解决方案:handle_parsing_errors
python
agent_executor = AgentExecutor(
agent=agent,
tools=tools,
handle_parsing_errors=True # 解析错误时,把错误信息反馈给LLM,让它重新生成
)
当设置为True时,AgentExecutor不会直接崩溃,而是把解析错误包装成一条Observation回传给模型:"你的输出格式不对,请严格按照Thought/Action/Action Input的格式输出。"模型收到反馈后,通常会修正格式,重新生成正确的Action。
这个参数在生产环境必须开启。开发阶段可以关掉,方便看到原始报错;但上线后,没有它,一次格式错乱就能让整个服务500错误。
其他关键参数
- verbose :开发时设为
True,打印每轮Thought/Action/Observation,方便调试;上线后设为False,减少日志噪音。 - return_intermediate_steps :设为
True时,返回结果会包含每轮的工具调用详情,适合做审计日志;平时不需要。 - early_stopping_method:当达到max_iterations但还没拿到Final Answer时,是强制返回提示语("force"),还是让模型基于已有信息生成一个最终答案("generate")。推荐用"generate",体验更好。
五、Agent不是万能药:它适合什么,不适合什么
写到这里,有必要泼一盆冷水。Agent很酷,但不是所有场景都适合。
适合用Agent的场景:
- 任务步骤不确定,需要根据中间结果动态调整。比如"查天气→算温度→根据温度推荐穿衣",中间每一步都可能影响下一步。
- 需要调用多个不同类型的工具,且调用顺序不固定。比如客服机器人,可能涉及查订单、算退款、搜知识库、发邮件,顺序完全取决于用户问题。
- 问题本身需要多轮推理才能解决。比如"某公司去年营收增长20%,今年Q1营收是去年的1.2倍,请计算今年Q1相比前年同期的增长率",需要拆解成多个计算步骤。
不适合用Agent的场景:
- 流程完全固定的任务。比如"翻译→润色→输出",用Chain更稳定、更快、成本更低。Agent的自主决策在这里是多余的,反而增加了不确定性。

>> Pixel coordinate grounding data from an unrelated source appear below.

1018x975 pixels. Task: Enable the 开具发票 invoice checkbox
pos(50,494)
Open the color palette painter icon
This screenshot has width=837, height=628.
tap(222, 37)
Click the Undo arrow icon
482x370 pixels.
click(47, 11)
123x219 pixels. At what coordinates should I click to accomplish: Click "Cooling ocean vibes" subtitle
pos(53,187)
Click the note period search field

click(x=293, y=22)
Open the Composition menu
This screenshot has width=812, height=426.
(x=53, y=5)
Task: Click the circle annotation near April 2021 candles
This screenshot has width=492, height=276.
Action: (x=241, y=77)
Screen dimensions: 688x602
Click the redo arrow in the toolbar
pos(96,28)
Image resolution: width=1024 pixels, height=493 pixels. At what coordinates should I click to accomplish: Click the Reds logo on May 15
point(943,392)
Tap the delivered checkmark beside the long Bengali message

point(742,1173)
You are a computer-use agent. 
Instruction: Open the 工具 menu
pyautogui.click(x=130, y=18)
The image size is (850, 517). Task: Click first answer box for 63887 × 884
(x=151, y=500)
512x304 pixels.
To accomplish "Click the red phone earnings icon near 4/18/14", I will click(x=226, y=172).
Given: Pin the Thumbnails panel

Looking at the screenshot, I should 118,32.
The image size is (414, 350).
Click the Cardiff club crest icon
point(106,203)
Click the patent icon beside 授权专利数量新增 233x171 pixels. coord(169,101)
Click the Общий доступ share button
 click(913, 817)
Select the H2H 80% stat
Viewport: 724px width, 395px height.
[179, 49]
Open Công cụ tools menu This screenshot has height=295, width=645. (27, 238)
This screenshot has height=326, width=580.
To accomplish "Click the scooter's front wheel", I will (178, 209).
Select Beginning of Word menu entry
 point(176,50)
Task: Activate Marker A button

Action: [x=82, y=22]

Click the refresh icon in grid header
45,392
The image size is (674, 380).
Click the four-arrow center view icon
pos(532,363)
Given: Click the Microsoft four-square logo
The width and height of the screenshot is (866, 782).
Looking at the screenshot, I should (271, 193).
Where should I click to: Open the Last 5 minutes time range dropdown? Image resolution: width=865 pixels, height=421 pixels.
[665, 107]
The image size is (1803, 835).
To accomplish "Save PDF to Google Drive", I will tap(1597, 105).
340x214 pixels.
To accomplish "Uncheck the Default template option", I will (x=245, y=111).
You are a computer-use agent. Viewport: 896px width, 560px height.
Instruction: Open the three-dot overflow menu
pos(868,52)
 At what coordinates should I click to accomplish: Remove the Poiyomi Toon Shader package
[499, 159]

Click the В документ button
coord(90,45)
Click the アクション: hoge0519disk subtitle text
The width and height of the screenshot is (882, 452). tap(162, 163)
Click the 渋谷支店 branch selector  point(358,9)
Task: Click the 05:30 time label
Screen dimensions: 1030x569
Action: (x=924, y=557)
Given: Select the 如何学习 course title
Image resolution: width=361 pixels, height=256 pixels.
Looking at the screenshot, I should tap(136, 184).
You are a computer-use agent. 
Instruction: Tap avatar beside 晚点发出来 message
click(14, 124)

- 对延迟极度敏感的场景。Agent每轮循环都要调一次LLM,一个复杂任务可能调3-5次,延迟是Chain的3-5倍。
- 对确定性要求极高的场景。比如金融交易、医疗诊断,一步错步步错,不适合让模型自主决策。
一句话总结:Chain是"按剧本演戏",Agent是"即兴发挥"。剧本好的戏,别让它即兴。
六、写在最后:从"调API"到"搭团队"
写完这个Demo,我对Agent最大的感受是:它改变了我和AI的关系。
以前用Chain,我是导演,AI是演员。我写好剧本,AI按台词念。剧本越细,效果越可控,但灵活性越差。
现在用Agent,我是老板,AI是项目经理。我定目标、配资源(工具),AI自己排计划、调资源、交结果。我只需要在关键节点验收,在出问题时兜底。
这种转变,和当年从"手写汇编"到"用高级语言"、从"单体应用"到"微服务"的演进很像------不是人在退化,而是人在进化到更高的抽象层。
当然,Agent目前还不完美。它偶尔会选错工具,偶尔会在循环里打转,偶尔会把简单问题复杂化。但这些问题,随着模型能力的提升和框架的成熟,正在快速改善。LangChain 1.0已经把ReAct循环标准化成了create_agent一个函数,10行代码就能搭一个生产级Agent。
如果你还在用if-else手动分发用户意图,不妨试试Agent。让它自己决定该调用什么工具,你会发现:代码少了,灵活性高了,AI真的开始像"智能体"而不是"应答机"了。